Pertama, dalam Istem Isalm akan memberikan pendidikan yang baik agar ketakwaan individu merupakan kontrol internal dalam ketaatan pada sang pencipta.
Kedua, kontrol masyarakat sangat di butuhkan dalam mencegah kemaksiatan, berpacaran hingga pembunuhan. Masyarakat akan selalu mengkontrol apabila di temukan ya hal-hal yang mencurigakan dengan beramar ma'ruf nahi mungkar maupun melaporkan ke pihak berwenang.
Ketiga peran negara. Untuk itu, dalam sistem Islam negara lah yang mempunyai peran yang sangat besar. Negara akan mengontrol segala kegiatan yang menimbulkan keresahan masyarakat termasuk dalam media sosial. Negara tidak akan segan memblokir situs-situs yang membuat masyarakat terperosok kedalam kemaksiatan.
Negara dalam Islam pun menjadi pemberi sanksi yang adil dan bijaksana sesuai dengan pedoman yang Allah SWT turunkan yaitu Al-Qur'an dan Al hadist. Hukuman bagi pelaku Jarimah atau pelanggaran syariat seperti zina, pencurian, pembunuhan ataupun kemaksiatan lainnya di tetapkan langsung oleh syari'at, untuk itu sangsi Islam akan memberikan efek jera sekaligus mendidik sehingga pelaku tidak akan mengulangi perbuatannya.

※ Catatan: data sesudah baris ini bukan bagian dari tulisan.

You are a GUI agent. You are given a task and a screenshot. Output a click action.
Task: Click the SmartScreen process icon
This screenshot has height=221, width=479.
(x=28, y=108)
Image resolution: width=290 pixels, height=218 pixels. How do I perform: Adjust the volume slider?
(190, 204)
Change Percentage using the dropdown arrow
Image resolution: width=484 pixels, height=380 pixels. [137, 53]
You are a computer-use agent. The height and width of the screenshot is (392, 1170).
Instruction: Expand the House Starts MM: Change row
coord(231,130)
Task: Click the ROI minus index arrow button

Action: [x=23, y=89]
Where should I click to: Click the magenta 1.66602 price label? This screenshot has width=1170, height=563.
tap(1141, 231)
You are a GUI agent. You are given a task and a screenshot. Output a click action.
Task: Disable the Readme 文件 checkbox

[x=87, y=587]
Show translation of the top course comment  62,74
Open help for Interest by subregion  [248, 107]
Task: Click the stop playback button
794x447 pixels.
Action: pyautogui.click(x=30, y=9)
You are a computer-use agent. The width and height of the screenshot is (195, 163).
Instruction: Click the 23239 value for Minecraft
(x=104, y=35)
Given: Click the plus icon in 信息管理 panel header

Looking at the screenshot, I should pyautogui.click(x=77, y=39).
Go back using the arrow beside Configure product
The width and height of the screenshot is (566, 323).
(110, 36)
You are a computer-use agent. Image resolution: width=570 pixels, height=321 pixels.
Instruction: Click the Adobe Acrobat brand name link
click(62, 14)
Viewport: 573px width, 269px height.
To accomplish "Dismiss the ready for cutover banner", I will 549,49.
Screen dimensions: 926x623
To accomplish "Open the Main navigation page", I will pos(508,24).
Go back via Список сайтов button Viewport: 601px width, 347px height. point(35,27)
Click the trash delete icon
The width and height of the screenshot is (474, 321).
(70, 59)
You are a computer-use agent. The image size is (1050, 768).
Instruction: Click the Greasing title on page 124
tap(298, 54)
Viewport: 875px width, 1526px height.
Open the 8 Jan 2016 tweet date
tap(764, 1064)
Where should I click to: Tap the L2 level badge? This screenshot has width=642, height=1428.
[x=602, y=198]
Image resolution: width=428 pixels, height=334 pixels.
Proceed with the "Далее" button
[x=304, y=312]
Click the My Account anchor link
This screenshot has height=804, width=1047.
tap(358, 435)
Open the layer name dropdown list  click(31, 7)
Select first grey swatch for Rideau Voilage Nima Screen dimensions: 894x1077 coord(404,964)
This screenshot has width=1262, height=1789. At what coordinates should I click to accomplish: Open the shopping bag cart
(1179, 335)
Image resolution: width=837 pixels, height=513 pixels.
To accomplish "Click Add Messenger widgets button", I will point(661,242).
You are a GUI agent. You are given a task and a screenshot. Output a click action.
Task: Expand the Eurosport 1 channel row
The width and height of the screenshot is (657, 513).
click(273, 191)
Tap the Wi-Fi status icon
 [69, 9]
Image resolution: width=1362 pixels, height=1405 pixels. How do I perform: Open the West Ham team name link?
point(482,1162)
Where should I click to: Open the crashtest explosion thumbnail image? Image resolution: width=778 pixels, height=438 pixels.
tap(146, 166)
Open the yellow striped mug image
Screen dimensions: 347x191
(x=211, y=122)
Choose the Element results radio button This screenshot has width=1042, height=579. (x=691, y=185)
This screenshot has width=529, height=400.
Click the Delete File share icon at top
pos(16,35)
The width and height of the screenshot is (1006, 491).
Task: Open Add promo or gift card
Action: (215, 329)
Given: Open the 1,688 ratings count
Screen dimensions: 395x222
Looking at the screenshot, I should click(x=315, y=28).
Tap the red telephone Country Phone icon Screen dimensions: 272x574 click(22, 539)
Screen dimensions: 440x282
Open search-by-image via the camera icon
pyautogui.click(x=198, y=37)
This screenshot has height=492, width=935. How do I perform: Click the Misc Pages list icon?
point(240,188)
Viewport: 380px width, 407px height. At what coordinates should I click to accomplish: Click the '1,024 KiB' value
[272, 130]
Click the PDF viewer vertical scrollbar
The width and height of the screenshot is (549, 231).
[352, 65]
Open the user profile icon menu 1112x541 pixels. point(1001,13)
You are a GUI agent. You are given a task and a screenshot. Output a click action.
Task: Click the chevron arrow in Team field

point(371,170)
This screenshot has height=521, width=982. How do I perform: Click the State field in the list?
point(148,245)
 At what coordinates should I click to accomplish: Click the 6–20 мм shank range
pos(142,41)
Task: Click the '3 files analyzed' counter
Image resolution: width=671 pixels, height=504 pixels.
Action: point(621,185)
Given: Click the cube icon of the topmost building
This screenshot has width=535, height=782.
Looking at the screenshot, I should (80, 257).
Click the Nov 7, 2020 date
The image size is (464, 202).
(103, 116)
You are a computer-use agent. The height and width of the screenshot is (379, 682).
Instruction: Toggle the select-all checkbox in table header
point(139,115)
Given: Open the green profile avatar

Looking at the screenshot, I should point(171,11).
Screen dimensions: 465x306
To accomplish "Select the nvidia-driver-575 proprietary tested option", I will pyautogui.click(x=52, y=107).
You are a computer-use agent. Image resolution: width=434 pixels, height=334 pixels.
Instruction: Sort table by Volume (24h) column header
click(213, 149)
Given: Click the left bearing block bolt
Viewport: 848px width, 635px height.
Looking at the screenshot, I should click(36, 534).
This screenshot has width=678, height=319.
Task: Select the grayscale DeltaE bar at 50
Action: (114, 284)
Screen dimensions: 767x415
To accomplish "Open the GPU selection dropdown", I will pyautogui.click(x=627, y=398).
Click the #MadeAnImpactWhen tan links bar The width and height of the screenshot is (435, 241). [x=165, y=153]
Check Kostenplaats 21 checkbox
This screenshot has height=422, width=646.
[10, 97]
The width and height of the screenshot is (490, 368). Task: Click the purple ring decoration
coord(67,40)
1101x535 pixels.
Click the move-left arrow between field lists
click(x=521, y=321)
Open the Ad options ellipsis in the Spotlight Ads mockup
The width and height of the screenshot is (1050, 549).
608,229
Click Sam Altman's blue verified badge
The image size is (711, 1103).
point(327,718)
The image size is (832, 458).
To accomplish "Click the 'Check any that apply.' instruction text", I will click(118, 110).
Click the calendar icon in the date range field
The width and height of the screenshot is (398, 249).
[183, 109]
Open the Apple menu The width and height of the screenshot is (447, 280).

Maka, dengan sistem Islam individu menjadi bertakwa, taat hukum syara, masyarakat saling menjaga dan hukum di tegakkan negara untuk menjalankan amanahnya sebagai pelindung keamanan umat. Semoga sistem Islam segera bangkit kembali untuk menjadi Islam yang paripurna yang bisa memberikan perlindungan, kesejahteraan umat.